◆ Aim: Please report each line of the entries below that contains the word "Selected".
***** Data entries
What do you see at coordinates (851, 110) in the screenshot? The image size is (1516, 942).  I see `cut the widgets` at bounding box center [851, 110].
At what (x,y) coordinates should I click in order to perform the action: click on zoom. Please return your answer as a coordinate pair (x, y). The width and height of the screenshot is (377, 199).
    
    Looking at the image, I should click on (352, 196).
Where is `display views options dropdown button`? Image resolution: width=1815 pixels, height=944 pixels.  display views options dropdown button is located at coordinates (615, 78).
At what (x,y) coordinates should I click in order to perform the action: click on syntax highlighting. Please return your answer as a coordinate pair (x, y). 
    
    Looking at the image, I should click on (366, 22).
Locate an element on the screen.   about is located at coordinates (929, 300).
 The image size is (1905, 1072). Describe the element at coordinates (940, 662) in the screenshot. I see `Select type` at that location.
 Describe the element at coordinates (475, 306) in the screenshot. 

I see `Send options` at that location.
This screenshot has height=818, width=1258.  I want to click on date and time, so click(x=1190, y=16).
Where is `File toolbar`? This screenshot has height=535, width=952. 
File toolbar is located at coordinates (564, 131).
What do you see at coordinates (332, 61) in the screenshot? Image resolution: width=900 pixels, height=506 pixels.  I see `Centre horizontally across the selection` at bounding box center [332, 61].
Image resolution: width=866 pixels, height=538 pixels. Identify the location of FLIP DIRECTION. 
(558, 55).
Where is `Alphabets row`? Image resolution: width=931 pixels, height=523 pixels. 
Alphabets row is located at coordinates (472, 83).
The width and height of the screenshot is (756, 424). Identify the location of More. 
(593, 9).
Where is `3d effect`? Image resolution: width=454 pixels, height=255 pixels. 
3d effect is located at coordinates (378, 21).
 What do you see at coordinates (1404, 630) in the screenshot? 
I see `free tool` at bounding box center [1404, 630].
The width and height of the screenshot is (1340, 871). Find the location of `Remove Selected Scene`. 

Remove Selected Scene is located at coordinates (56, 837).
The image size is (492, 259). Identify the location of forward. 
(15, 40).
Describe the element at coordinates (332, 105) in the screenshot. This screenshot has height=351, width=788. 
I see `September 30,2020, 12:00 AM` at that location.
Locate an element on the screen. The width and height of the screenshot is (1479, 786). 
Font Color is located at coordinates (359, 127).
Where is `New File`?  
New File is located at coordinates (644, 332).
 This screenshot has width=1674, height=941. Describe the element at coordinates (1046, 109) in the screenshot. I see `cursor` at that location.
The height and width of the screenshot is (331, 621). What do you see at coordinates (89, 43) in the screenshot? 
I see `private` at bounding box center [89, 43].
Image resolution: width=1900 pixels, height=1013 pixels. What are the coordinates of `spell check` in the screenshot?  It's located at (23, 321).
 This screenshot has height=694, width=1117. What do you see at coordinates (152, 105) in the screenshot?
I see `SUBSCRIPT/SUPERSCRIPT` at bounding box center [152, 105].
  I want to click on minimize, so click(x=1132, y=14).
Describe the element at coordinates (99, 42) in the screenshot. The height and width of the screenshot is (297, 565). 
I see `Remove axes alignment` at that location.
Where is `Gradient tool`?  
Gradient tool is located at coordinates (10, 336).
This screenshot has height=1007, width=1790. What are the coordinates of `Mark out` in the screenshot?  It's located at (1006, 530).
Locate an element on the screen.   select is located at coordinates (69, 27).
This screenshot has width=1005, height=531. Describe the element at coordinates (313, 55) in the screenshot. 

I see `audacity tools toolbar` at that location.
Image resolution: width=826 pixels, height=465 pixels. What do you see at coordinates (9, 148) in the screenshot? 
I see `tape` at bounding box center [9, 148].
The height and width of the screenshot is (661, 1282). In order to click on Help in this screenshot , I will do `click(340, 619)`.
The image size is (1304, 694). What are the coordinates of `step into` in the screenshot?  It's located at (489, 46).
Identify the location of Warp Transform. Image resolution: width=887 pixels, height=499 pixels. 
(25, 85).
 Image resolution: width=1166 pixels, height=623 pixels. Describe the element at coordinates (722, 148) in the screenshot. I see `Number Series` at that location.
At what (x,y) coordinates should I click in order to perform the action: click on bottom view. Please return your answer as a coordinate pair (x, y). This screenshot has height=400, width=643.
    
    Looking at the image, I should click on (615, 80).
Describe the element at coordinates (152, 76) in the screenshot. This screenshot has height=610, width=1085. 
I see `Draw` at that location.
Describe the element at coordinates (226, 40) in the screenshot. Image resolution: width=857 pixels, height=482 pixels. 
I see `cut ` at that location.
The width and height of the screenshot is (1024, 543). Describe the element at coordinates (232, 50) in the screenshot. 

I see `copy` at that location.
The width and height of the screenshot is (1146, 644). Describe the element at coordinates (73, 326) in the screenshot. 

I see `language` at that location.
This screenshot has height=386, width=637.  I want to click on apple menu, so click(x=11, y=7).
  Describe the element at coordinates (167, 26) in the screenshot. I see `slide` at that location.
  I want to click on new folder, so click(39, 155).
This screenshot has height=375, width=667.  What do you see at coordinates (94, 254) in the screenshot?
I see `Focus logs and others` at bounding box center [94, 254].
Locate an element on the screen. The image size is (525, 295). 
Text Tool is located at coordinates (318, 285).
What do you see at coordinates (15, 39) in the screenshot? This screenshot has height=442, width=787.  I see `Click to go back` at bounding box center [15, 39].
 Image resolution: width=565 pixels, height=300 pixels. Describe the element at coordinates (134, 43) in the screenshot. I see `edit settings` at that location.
**********
◆ Correct output:
The width and height of the screenshot is (1340, 871). Find the location of `Remove Selected Scene`. 
Remove Selected Scene is located at coordinates (56, 837).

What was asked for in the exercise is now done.